Going beyond the human prior

How do we get predictions better than explicit human reasoning?

We need to have a richer latent space Z, a better Prior(Z), and a better conditional P(y|x, Z).

Instead of having a human predict y given x and Z, we can use amplification or debate to train f(y|x, Z) and Prior(Z). This allows Z to be a large object that cannot be directly accessed by a human.

For example, Z might be a full library of books describing important facts about the world, heuristics, and so on. Then we may have two powerful models debating “What should we predict about x, assuming that everything in Z is true?” Over the course of that debate they can cite small components of Z to help make their case, without the human needing to understand almost anything written in Z.

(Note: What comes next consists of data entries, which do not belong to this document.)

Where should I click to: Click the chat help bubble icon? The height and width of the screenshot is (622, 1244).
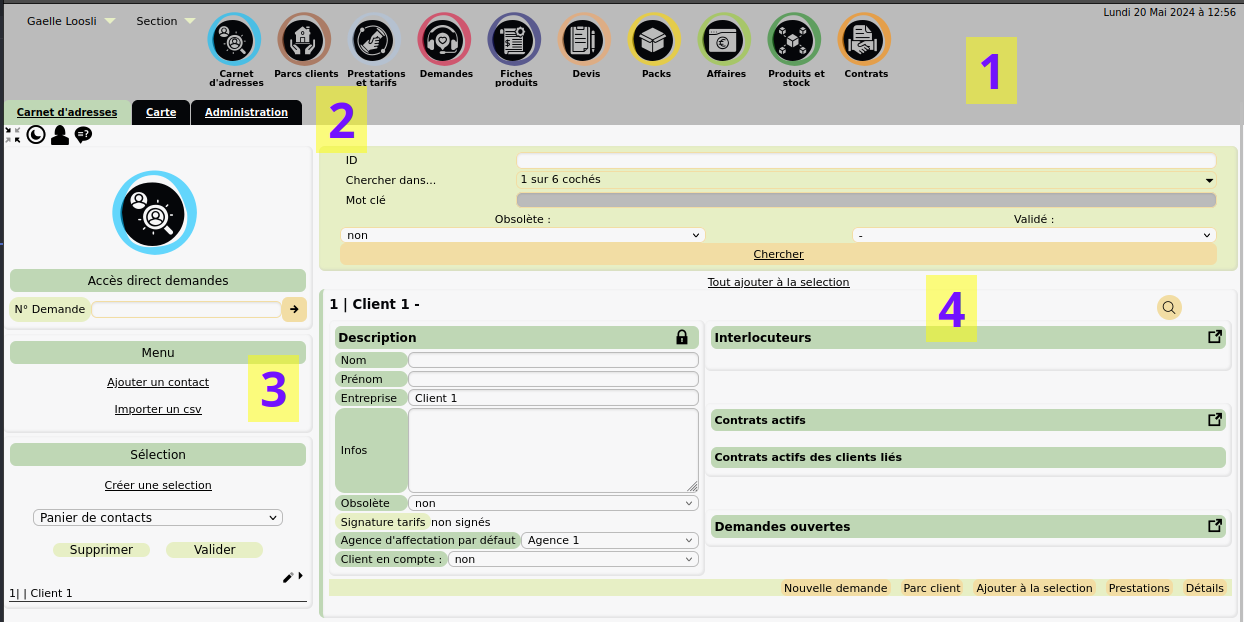pos(83,135)
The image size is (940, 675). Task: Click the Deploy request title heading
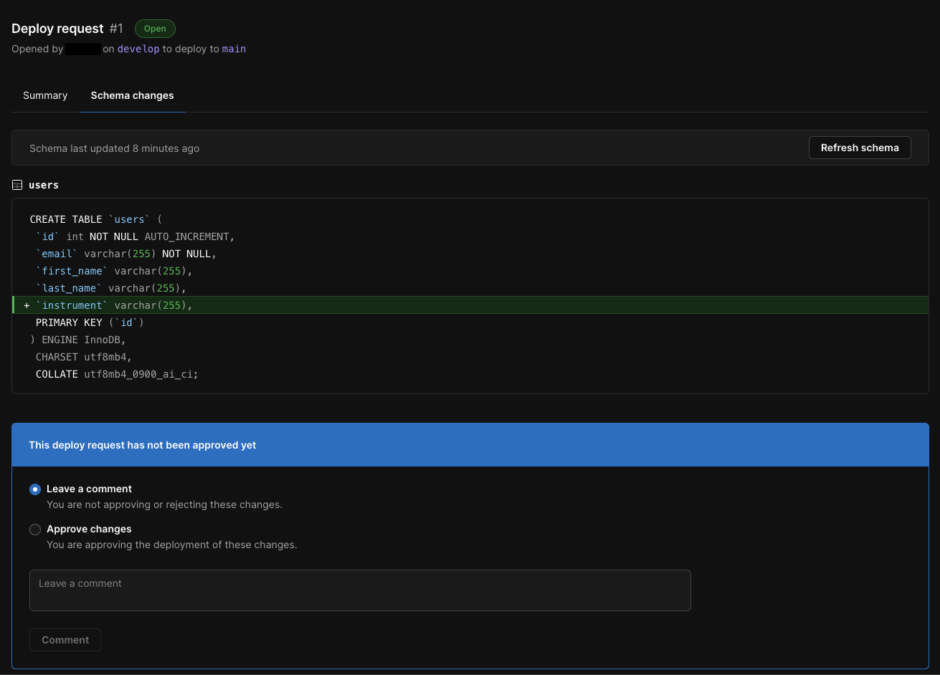coord(57,28)
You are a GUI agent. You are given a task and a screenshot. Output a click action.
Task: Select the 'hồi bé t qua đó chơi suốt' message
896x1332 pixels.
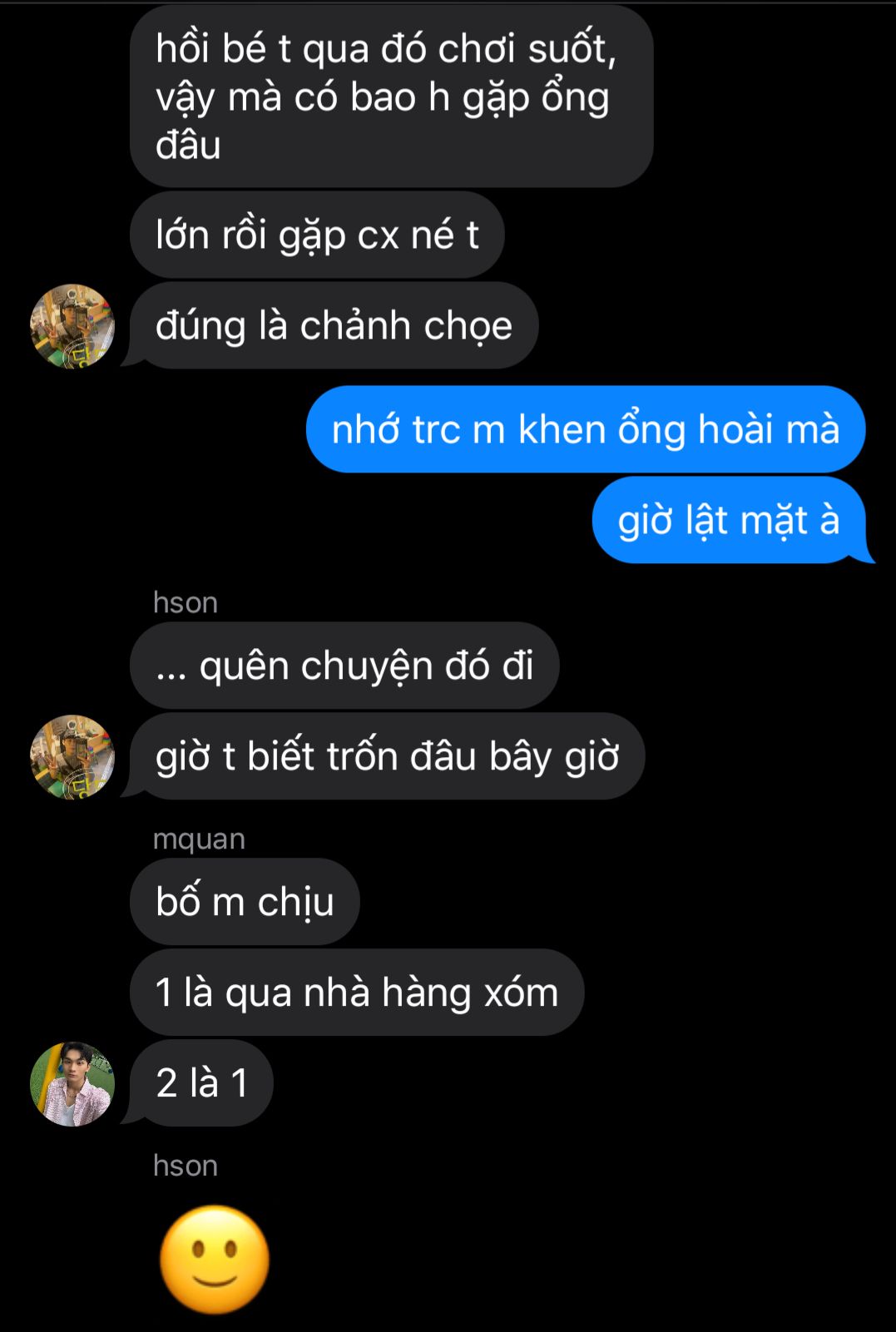[391, 96]
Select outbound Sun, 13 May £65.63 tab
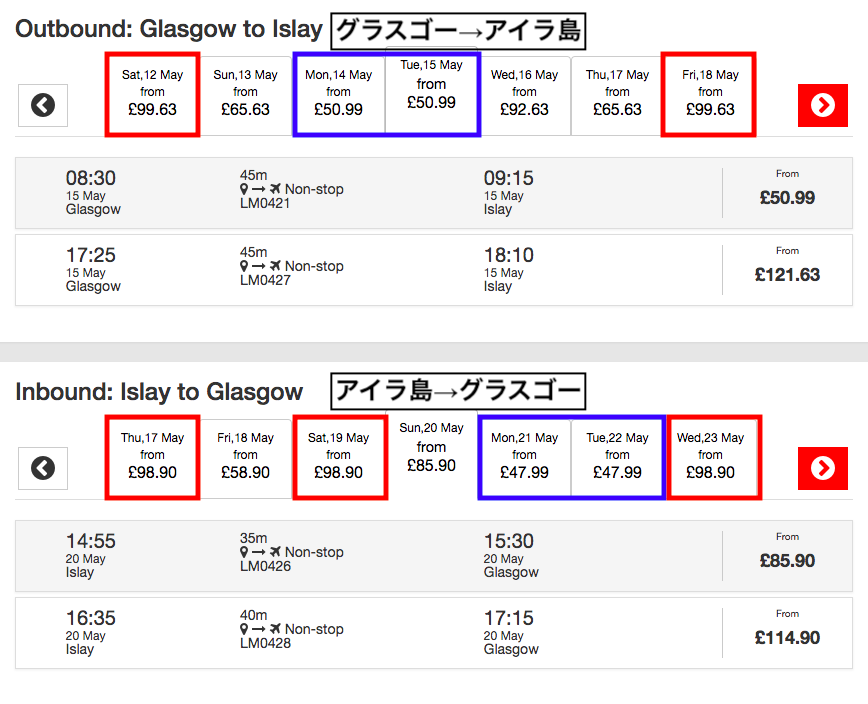 click(245, 93)
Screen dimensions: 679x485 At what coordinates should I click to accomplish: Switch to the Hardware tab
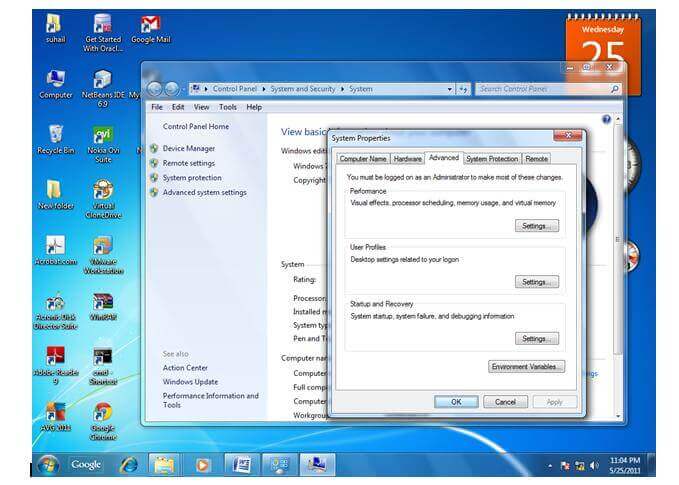coord(407,158)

In order to make this approach work, we need to do a lot of things:

  1. We still need to deal with all the ML difficulties described in the preceding section.
  2. We still need to analyze debate/amplification, and now we’ve increased the problem difficulty slightly. Rather than merely requiring them to produce the “right” answers to questions, we also need them to implement the “right” prior. We already needed to implement the right prior as part of answering questions correctly, so this isn’t too much of a strengthening, but we are calling attention to a particularly challenging case. It also imposes a particular structure on that reasoning which is a real (but hopefully slight) strengthening.
  3. Entangled with the new analysis of amplification/debate, we also need to ensure that Z is able to represent a rich enough latent space. I’ll discuss implicit representations of Z in the next section “Representing Z.”
  4. Representing Z implicitly and using amplification or debate may make the optimization problem even more difficult. I’ll discuss this in the subsequent section “Jointly optimizing Mz and f.”

Representing Z

I’ve described Z as being a giant string of text. If debate/amplification work at all then I think text is in some sense “universal,” so this isn’t a crazy restriction.

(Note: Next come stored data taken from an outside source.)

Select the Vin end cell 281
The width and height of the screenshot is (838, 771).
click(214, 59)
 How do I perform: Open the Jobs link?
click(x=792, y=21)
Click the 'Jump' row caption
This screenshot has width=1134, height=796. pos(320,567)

That said, representing complex beliefs might require very long text, perhaps many orders of magnitude larger than the model f itself. That means that optimizing for (Z, f) jointly will be much harder than optimizing for f alone.

The approach I’m most optimistic about is representing Z implicitly as the output of another model Mz. For example, if Z is a text that is trillions of words long, you could have Mz output the ith word of Z on input i.

(To be really efficient you’ll need to share parameters between f and Mz but that’s not the hard part.)

This can get around the most obvious problem — that Z is too long to possibly write down in its entirety — but I think you actually have to be pretty careful about the implicit representation or else we will make Mz’s job too hard (in a way that will be tied up the competitiveness of debate/amplification).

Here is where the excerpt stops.